At another place we were told that the bell swinging in the cot, and sounding sweetly after the long journey uphill, dated from the fourth century. It was useless to inform the poor soul that there were none but hand-bells then in North Wales, and that she was in this case only a little matter of one thousand years out of the way. After a mount up to Llangelynin, taken hastily, and much investigation of objects genuinely ancient, the woman who had us in thrall said, pointing to a dark recess under a narrow, fixed pew, black as darkness, and not more than one foot from the pew in front of it, “There’s a very old tablet there, mum, my son says.” Perhaps she had calculated the discrepancy between the width of the pew and myself; however, I got through to the floor, wiped off the dust with a handkerchief, and out blinked, as sleepily as if it were the very Rip Van Winkle of stones, the young date 1874! Wild steeple chases there were in plenty, with minor fatalities to limb and courage. It is useless, when one mountain-top has been achieved, to find that after all there is nothing left except the inconsiderable mountain itself,—it is useless then to discover upon an opposite summit, whose peak could be reached by a well-modulated voice, an extant church of indubitable antiquity, for to meet with that church would require an all-day’s walk. There was one steeple chase without even the comfort of another church in view.

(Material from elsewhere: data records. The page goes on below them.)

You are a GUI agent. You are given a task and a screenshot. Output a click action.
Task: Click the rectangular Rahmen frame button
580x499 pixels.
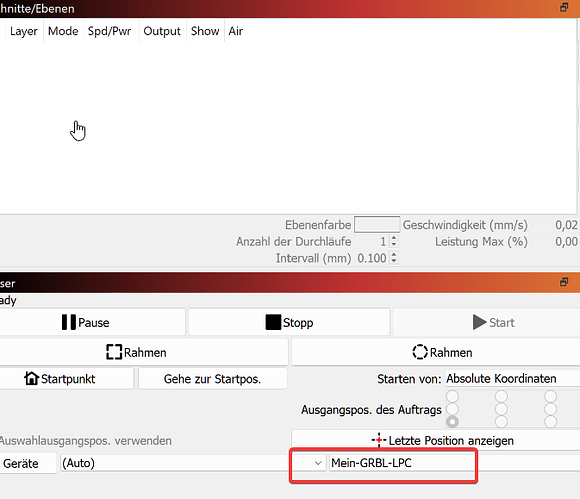144,352
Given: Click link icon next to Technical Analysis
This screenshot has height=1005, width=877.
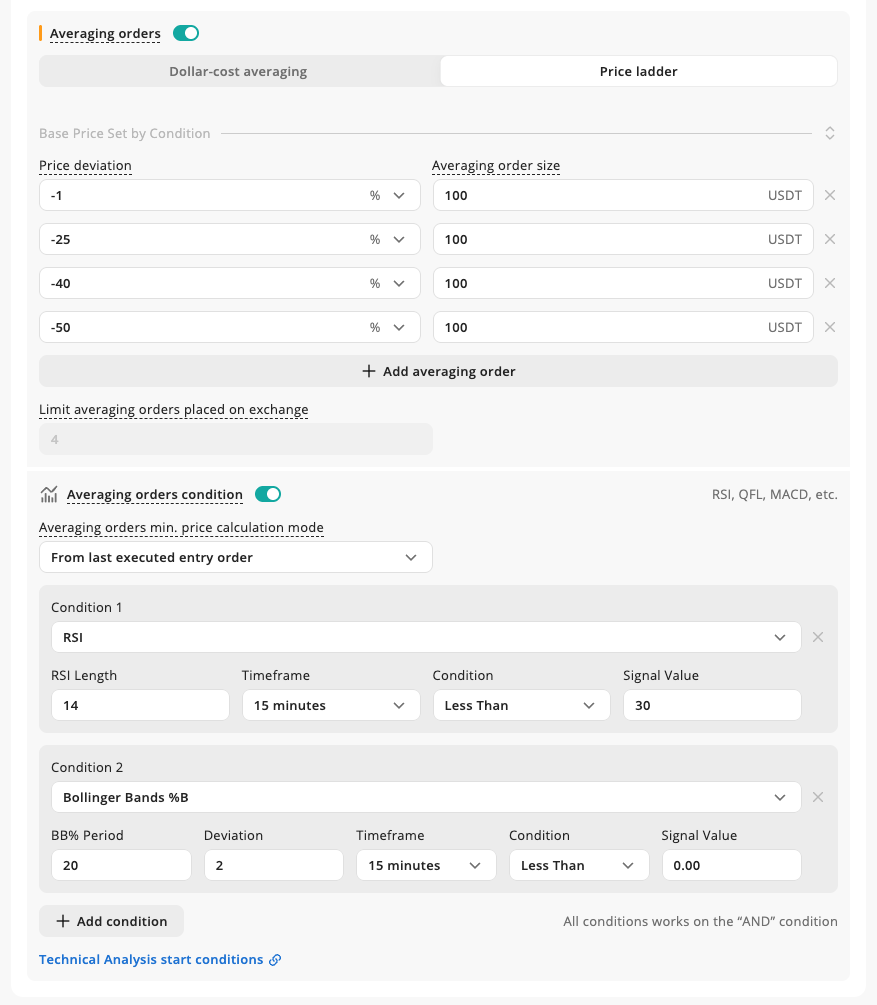Looking at the screenshot, I should pos(275,959).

Once reconciled to these surprises, for which no one can be held accountable, and to the ineffectiveness of the sextons whom no one must suppose responsible, there are no chances for disappointments except such as are self-created. The attendants in most cases are women, and wretched creatures some of them are. In one place a woman with a goitre, and one eye gone, kept the keys. She was admirably proud of her son because he did know something, but as the son spent all his days in a mine we were not in a way to inherit his wisdom. Another woman was deaf and dumb and foolish. A lad who took us through a church of considerable importance, if antiquity can make these deserted churches important, was so stupid he received a lecture upon his ignorance. His unanswerable sectarian reply was that he did not belong to that church anyway. We met with some smart young girls who, with their twenty years of wisdom, were above knowledge concerning anything so rusty and tumble-down as the church by means of which they hoped to win sixpences for ribbons. There were two or three apple-cheeked old women clad in caps and bobbing their curtsies. To one, a sweet old soul, I was explaining that a certain door could not be very ancient and have the big nails it had in it. “Uch,” she replied, in distress. “Well, indeed, mum, perhaps they were put in later to hold it together.” It may be said, I think, that the keys are kept as far away as possible, why I cannot say. So is the vicar kept as far away as possible: even the curates get the habit and stay away when they can. As a rule, the churches are not set down in the midst of habitable villages, but most often upon remote hillsides or hilltops. There is another difficulty to be encountered also, in the person of the kindly individual who could show you what you wish, but wishes to show you something else. One old woman—the Ancient Mariner himself could not have been more irresistible—detained us endlessly while she searched for and displayed the Duchess of Westminster’s photograph.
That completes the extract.